** PASSAGE FOR REVIEW follows **

In some embodiments, certain aspects of the techniques described above may be implemented by one or more processors of a processing system executing software. The software comprises one or more sets of executable instructions stored or otherwise tangibly embodied on a non-transitory computer-readable storage medium. The software can include the instructions and certain data that, when executed by the one or more processors, manipulate the one or more processors to perform one or more aspects of the techniques described above. The non-transitory computer-readable storage medium can include, for example, a magnetic or optical disk storage device, solid-state storage devices such as Flash memory, a cache, random access memory (RAM), or other non-volatile memory device or devices, and the like. The executable instructions stored on the non-transitory computer-readable storage medium may be in source code, assembly language code, object code, or other instruction format that is interpreted or otherwise executable by one or more processors.

** End of PASSAGE FOR REVIEW **

Using the passage on software and storage media, mark each statement yes or no, and quote the exact words from the passage that decide it. (a) The storage medium can include Flash memory. (b) The executable instructions have to be in object code. (c) The software holds instructions but no data. The data after this passage has no connection to it.

** STORED DATA follows **

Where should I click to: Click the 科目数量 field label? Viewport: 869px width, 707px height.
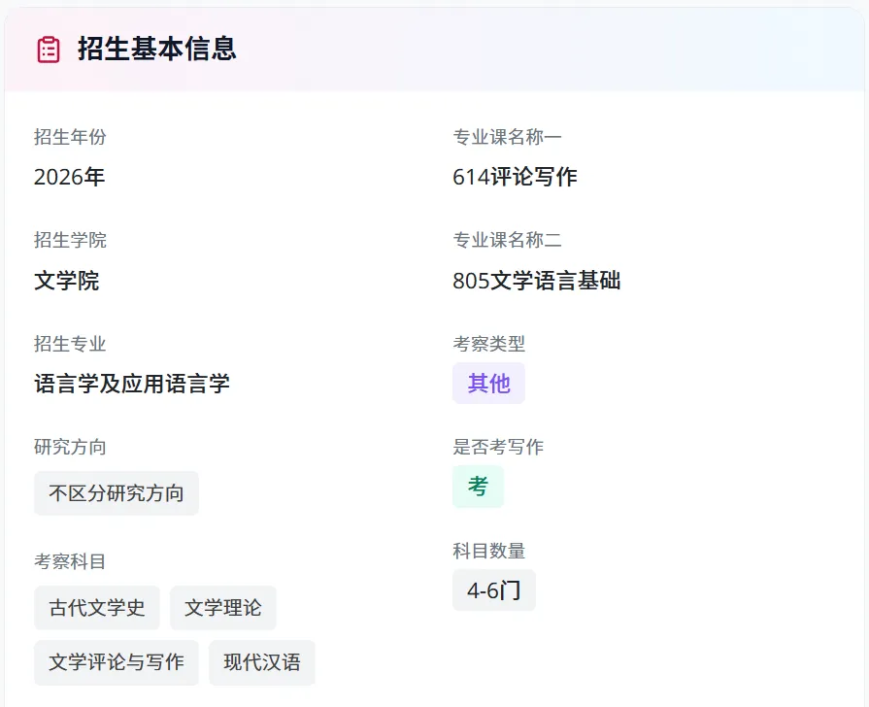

** End of STORED DATA **

EXERCISE RESPONSE →
(a) Yes: "solid-state storage devices such as Flash memory"
(b) No: "may be in source code, assembly language code, object code, or other instruction format"
(c) No: "The software can include the instructions and certain data"